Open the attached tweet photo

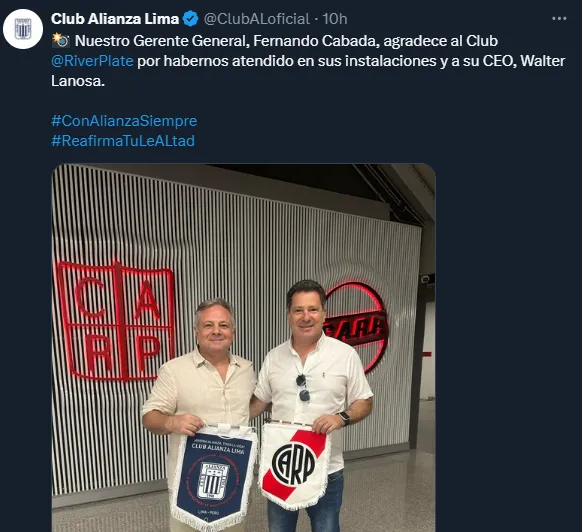click(243, 347)
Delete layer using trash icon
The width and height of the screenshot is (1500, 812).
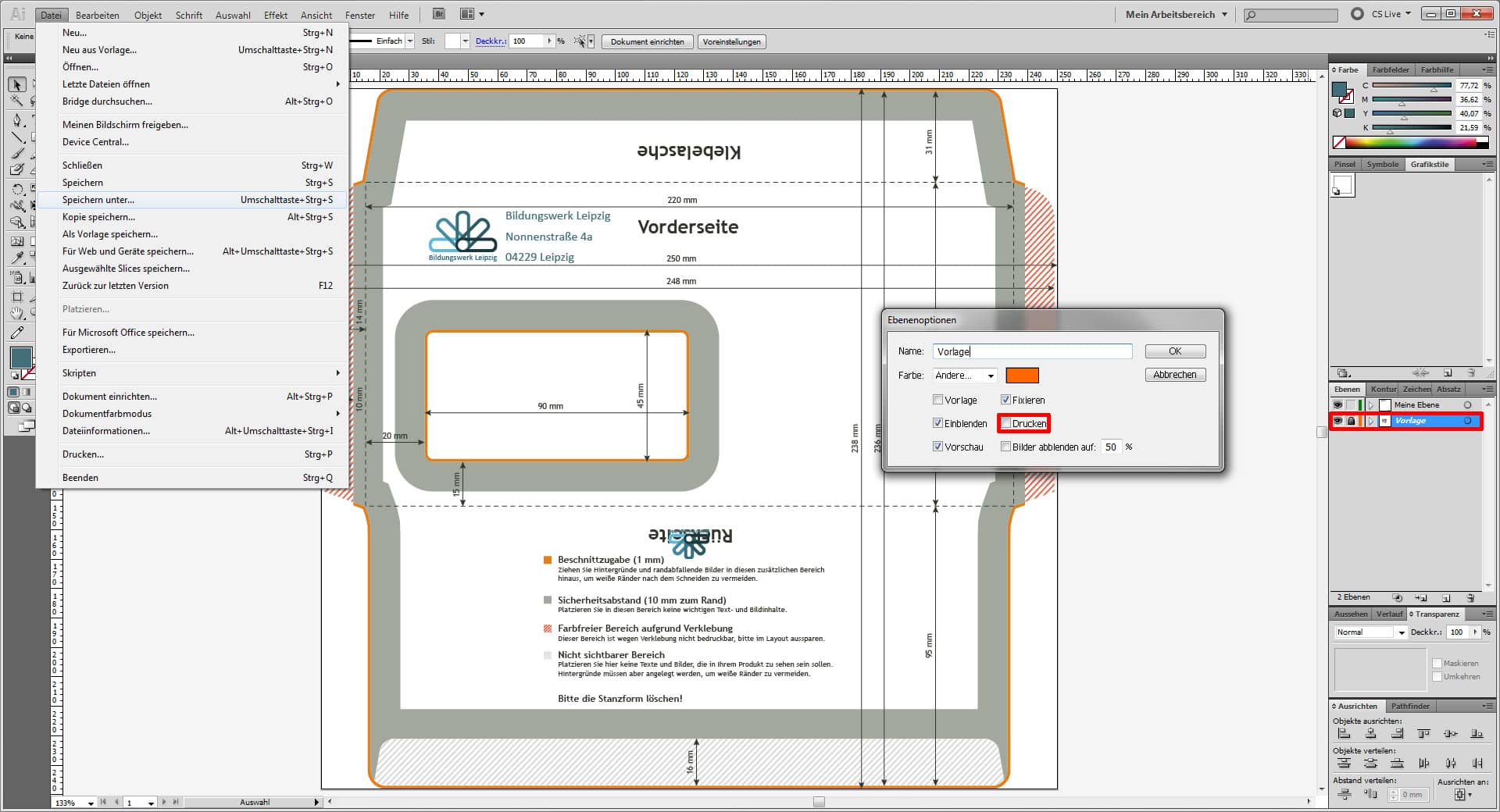tap(1470, 598)
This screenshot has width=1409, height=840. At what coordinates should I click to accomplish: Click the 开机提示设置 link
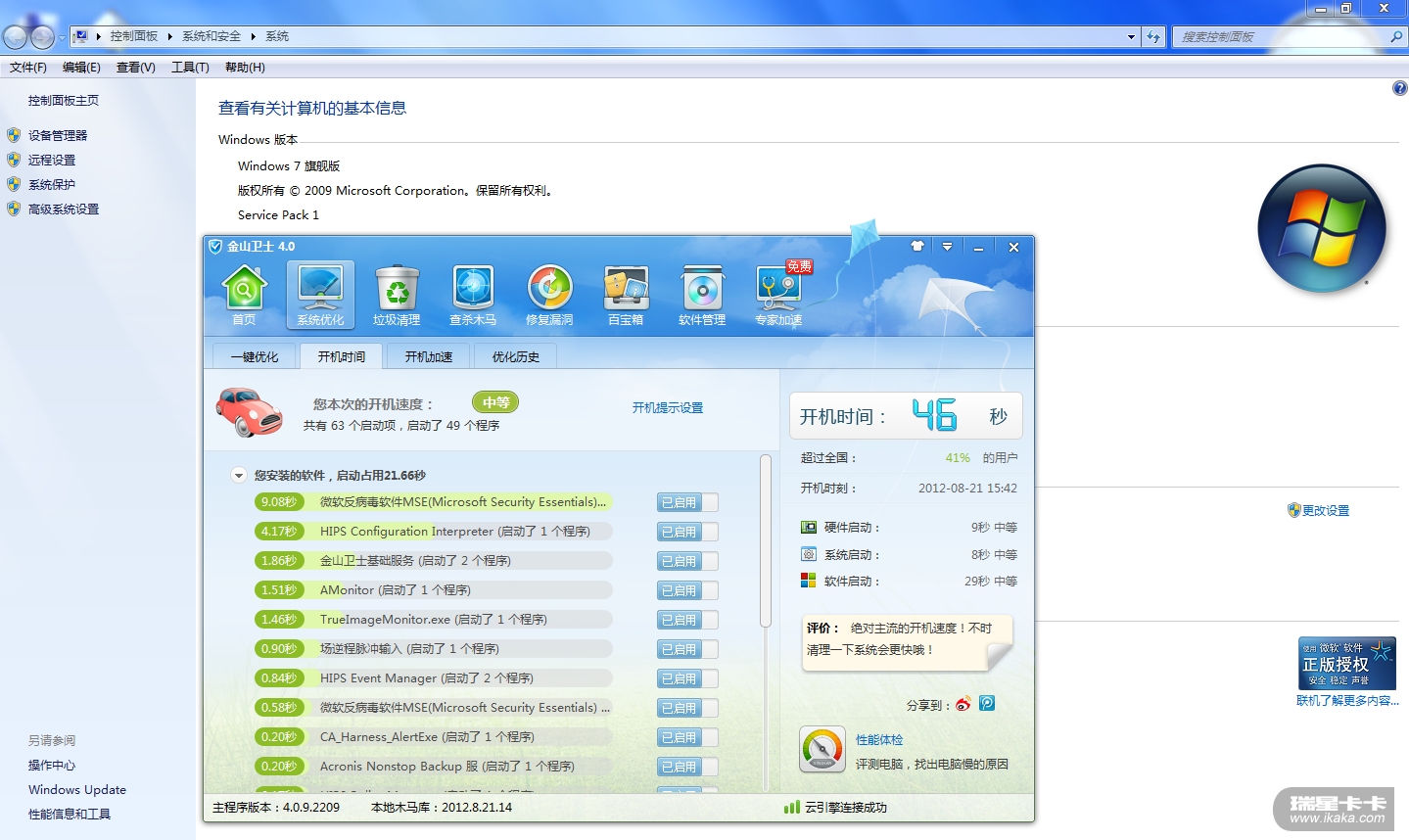667,408
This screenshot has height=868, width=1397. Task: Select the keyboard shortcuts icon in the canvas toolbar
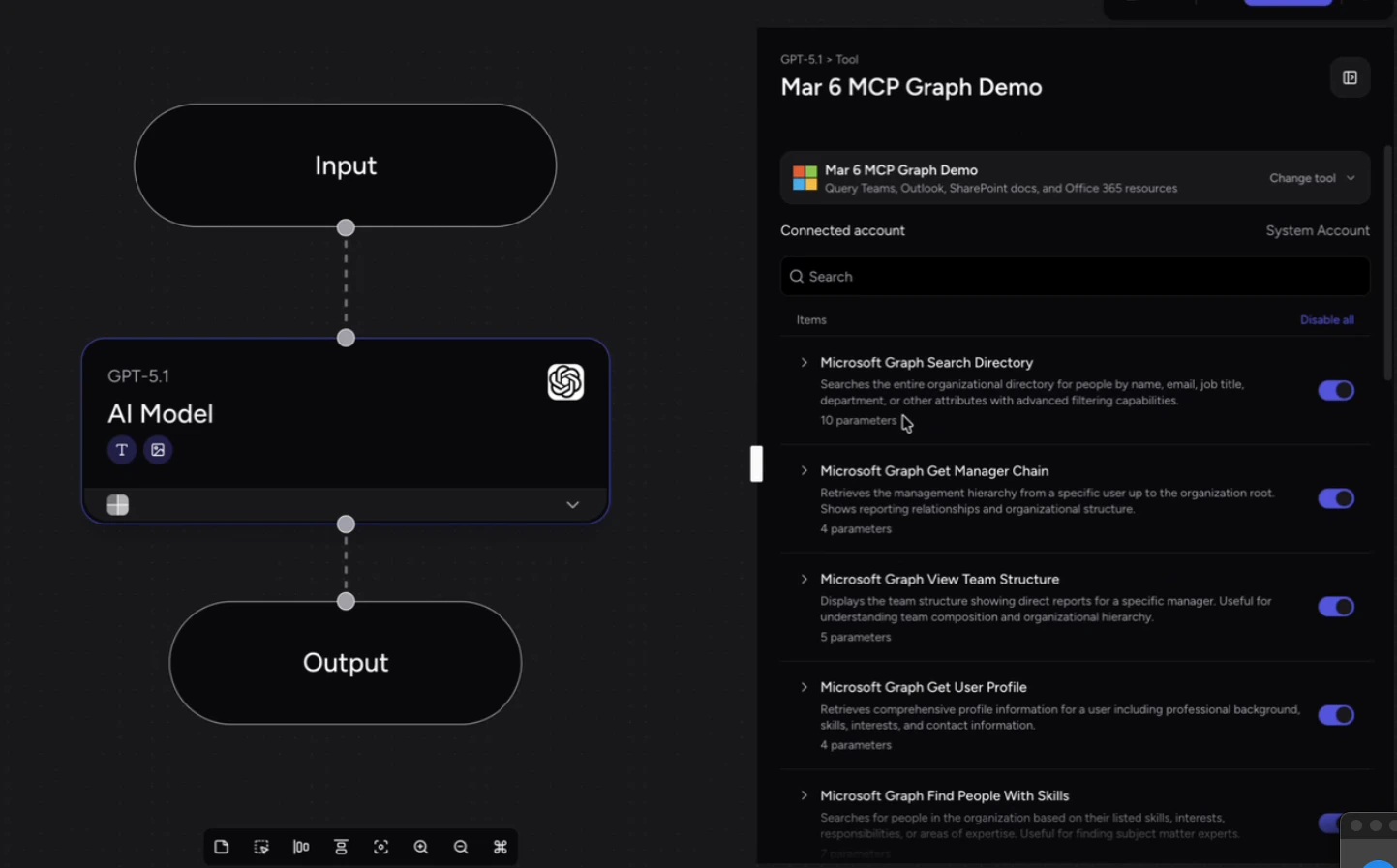coord(500,847)
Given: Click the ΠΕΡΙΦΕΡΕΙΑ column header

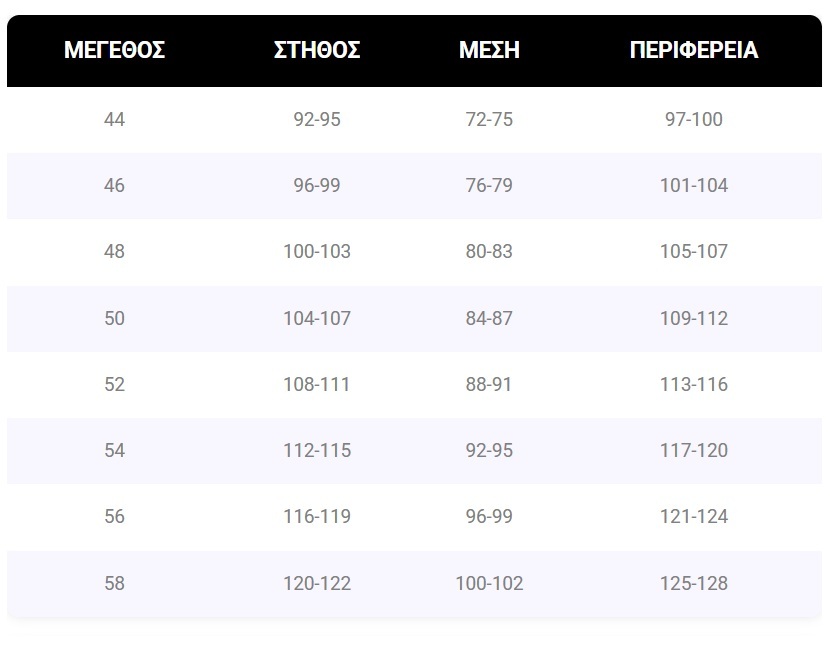Looking at the screenshot, I should [694, 51].
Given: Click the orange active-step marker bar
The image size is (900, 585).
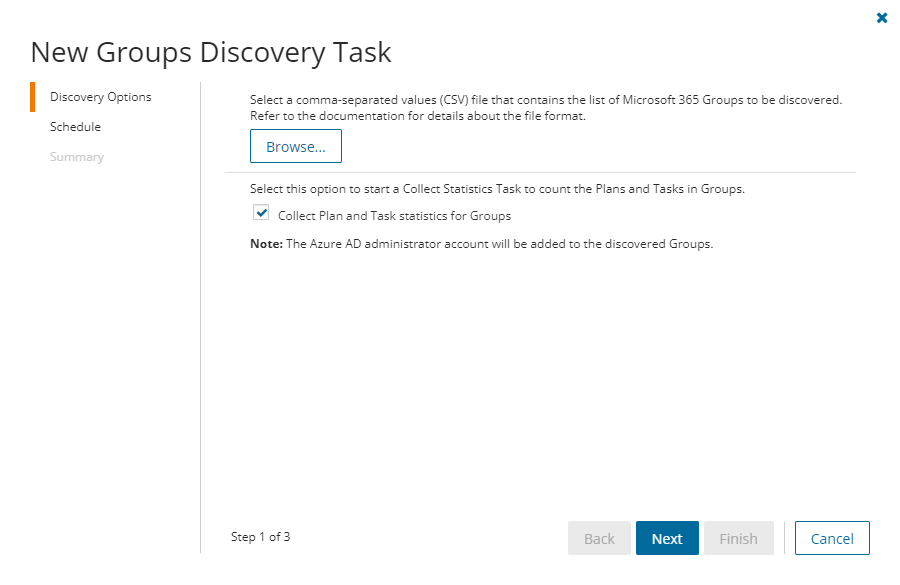Looking at the screenshot, I should click(33, 97).
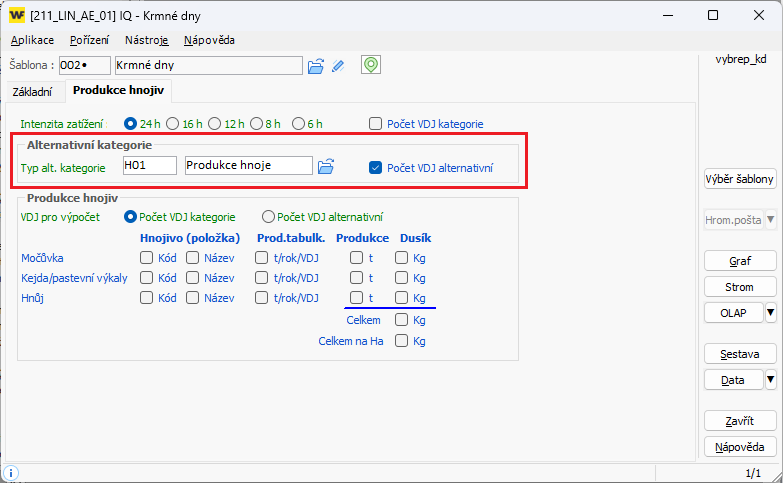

- - -

Aim of the task » Final task for the records above: print exactly the lines from the one that contains "This screenshot has height=868, width=1397." through the last line, both ends included, pictures excluded.

Task solution »
This screenshot has height=868, width=1397. Task: Select the keyboard shortcuts icon in the canvas toolbar
coord(500,847)
Given: Click the ΠΕΡΙΦΕΡΕΙΑ column header

Looking at the screenshot, I should [694, 51].
Given: Click the orange active-step marker bar
The image size is (900, 585).
Looking at the screenshot, I should click(33, 97).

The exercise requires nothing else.